仙鹤清灵发出一声清越的长鸣,双翼展开,卷起气流,载着程于飞、张立先以及那条瑟瑟发抖,几乎瘫软在鹤背上的大黄狗,缓缓升空。
张立先起初还被乘坐仙鹤的新奇体验所吸引,小脸上满是兴奋和惊叹,左顾右盼,看着脚下越来越小的房屋、竹林和熟悉的田野,看着大父、爹娘、叔伯姨娘们的身影变得越来越模糊。
然而当仙鹤越飞越高,家乡彻底化作视野下方一片模糊的绿色轮廓,熟悉的亲人再也看不清面容时,那股离别的愁绪与对未知的恐惧顿时涌上心头,压倒了新奇感。
张立先收敛了脸上的笑容,小手紧紧抓住仙鹤柔软的羽毛,抿着嘴唇,目光失神地望着下方,眼眶微微泛红。
程于飞将小徒弟的情绪变化尽收眼底,心中了然。
他伸出手,温和地摸了摸张立先的脑袋,声音放缓道。
“可是怕了?”
张立先回过头,努力眨了眨眼,将些许水汽逼回去,恭敬地回答道。
“回师尊,弟子只是,只是有点舍不得...”
程于飞微微一笑。
“人之常情,无需挂怀,修行之路,聚散离合乃是常态,安心在山上修行,距离下次宗门收取田赋尚有两年不到的光景,届时,你若能成功引气入体,踏入胎息境,为师便允你随宗门的纳赋宝船回乡省亲一次,可能做到?”
“真的吗?!谢谢师尊!”
张立先闻言,眼睛顿时亮了一下,连忙道谢。
但那双清澈的眸子里,那份因远离熟悉环境而产生的茫然与失神,并未立刻消散。
程于飞心中轻叹,不再多言。
他知道这种情绪需要时间慢慢平复,对于一个七岁的孩童而言,第一次离开家,一别至少两年,有此反应再正常不过。
他能做的,便是给予一个明确的盼头。
仙鹤化作天际的一道白影,迅速消失在云层之中。
...
送走了程于飞和张立先,张家宅院前的空地上,气氛并未变得松懈,反而弥漫开一种新的紧张感。

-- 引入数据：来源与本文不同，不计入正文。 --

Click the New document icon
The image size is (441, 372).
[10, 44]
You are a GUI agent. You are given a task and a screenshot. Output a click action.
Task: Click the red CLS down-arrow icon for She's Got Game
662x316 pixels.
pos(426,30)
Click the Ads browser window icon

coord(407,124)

张天孝迅速收拢笑意,脸上显出肃色,目光扫过身旁的族人,沉声下令。
“立刻备上两份厚礼,一份送往云泽坊市庄家,一份送往戴家,天忠,由你亲自带队前往,一来恭贺立先拜入仙门,二来,也是时候让某些人知道,我张家与通明门的缘分,并未断绝。”
张天忠神色一凛,立刻抱拳。
“大哥放心,我省的!”
他自然懂得,这次拜访既是报喜,更是借势,要重新将通明门这张虎皮扯起来,震慑周边可能存在的宵小之辈。
“至于戴家那边...”
张天孝目光微闪。
“你不妨在交谈中,探一探戴家口风,练气修士可有余空,提及我张家有事力有未逮,欲求助拳,且看戴家如何回应。”
张天忠重重点头。
“我晓得轻重,会见机行事!”
安排完这两件事,张天孝深吸一口气,眼中闪过一丝锐芒。
“我需亲自往宋家堡走一趟,林家的事该结了。”
林家旧部这个计划,谋划了五年,也是时候结束,归入他张家麾下了。
此事关乎家族未来扩张的人手根基,必须他这位练气修士亲自去谈,方能显出分量。
随着张天孝的命令,整个张家如同一台精密的机器,迅速行动起来。
张天忠带着礼物和族人策马奔向坊市方向,而张天孝则孤身一人,驾起风朝着宋家堡的方向疾驰而去。
......
宋家堡,议事堂。
气氛凝重得仿佛能滴出水来。
主位之上,宋家掌事宋澜面色沉郁,指尖无意识地敲击着黄花梨木的扶手,发出沉闷的嗒嗒声。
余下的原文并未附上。